> Цель задания:
В отрывке о поэтике АС замените «кинжала» на «клинка» во всём тексте, начиная с «Царапина у АС» и вплоть до «принадлежит этому медиуму.». Приведите этот фрагмент полностью.

> Фрагмент текста:
○ ○ ○ ○

Царапина у АС одновременно “вынимается” из кинжала и из тела, но в полной мере не принадлежит ни тому, ни другому. В этом смысле она дистанцирована и от оружия и от тела, она создает медиум между ними и принадлежит этому медиуму.

Само слово “вынут” в данном контексте также типично для АС. Он любит странные топологии. В стихотворении “Игра” играющие у него “соединены потайными отверстиями стыда, обнаружить которые можно, лишь почувствовав влажные кольца на пальцах”. В этой эротической игре отверстие дано лишь как ощущение на пальце, то есть влагалище ощущается через “влагаемое”. Такой же эротический ход — в стихотворении “Явление Лилит святым Киево-Печерского монастыря”: “...входящему в нее открываются все скрытые возможности его семени. Которое больше не нужно очерчивать контурами чужого тела”. Такого рода обрисовывание внешнего через внутреннее и наоборот характерно для очень многих текстов АС. В нашем стихотворении этот принцип обнаруживается особенно примечательно, потому что принято говорить о вынимании кинжала из ножен. Царапина же вынимается из кинжала — как из ножен. Это бесконечная топологическая складчатость характерна для мира АС. И она парадоксально роднит его одновременно и с дальневосточной поэзией (в одном из старых стихотворений он ссылается на вымышленного корейского поэта) и с европейским барокко.

○ ○ ○ ○

> Сохранённые данные:

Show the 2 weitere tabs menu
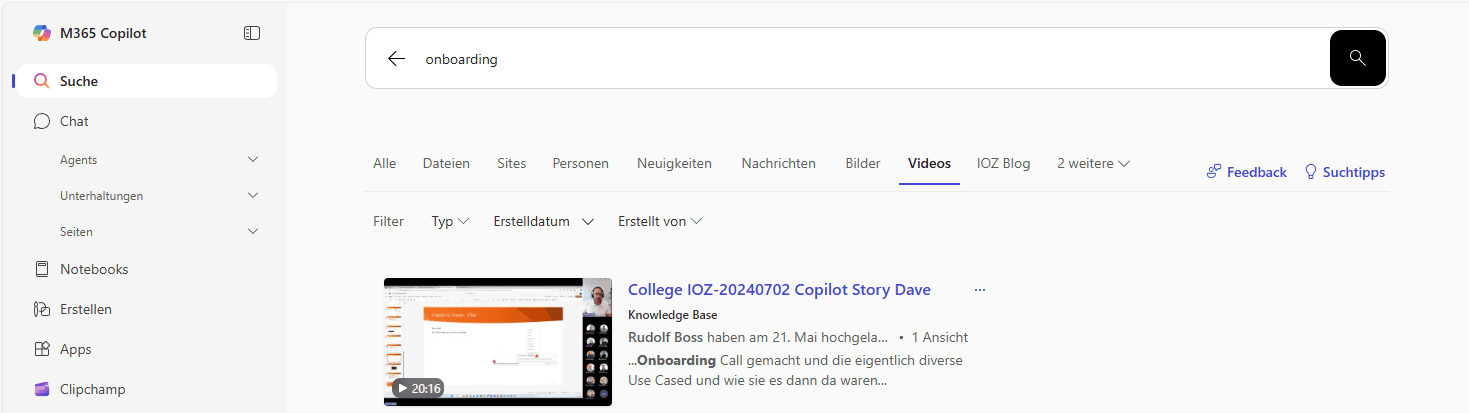The width and height of the screenshot is (1469, 413). [x=1093, y=163]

○ ○ ○ ○

> Ответ:
Царапина у АС одновременно “вынимается” из клинка и из тела, но в полной мере не принадлежит ни тому, ни другому. В этом смысле она дистанцирована и от оружия и от тела, она создает медиум между ними и принадлежит этому медиуму.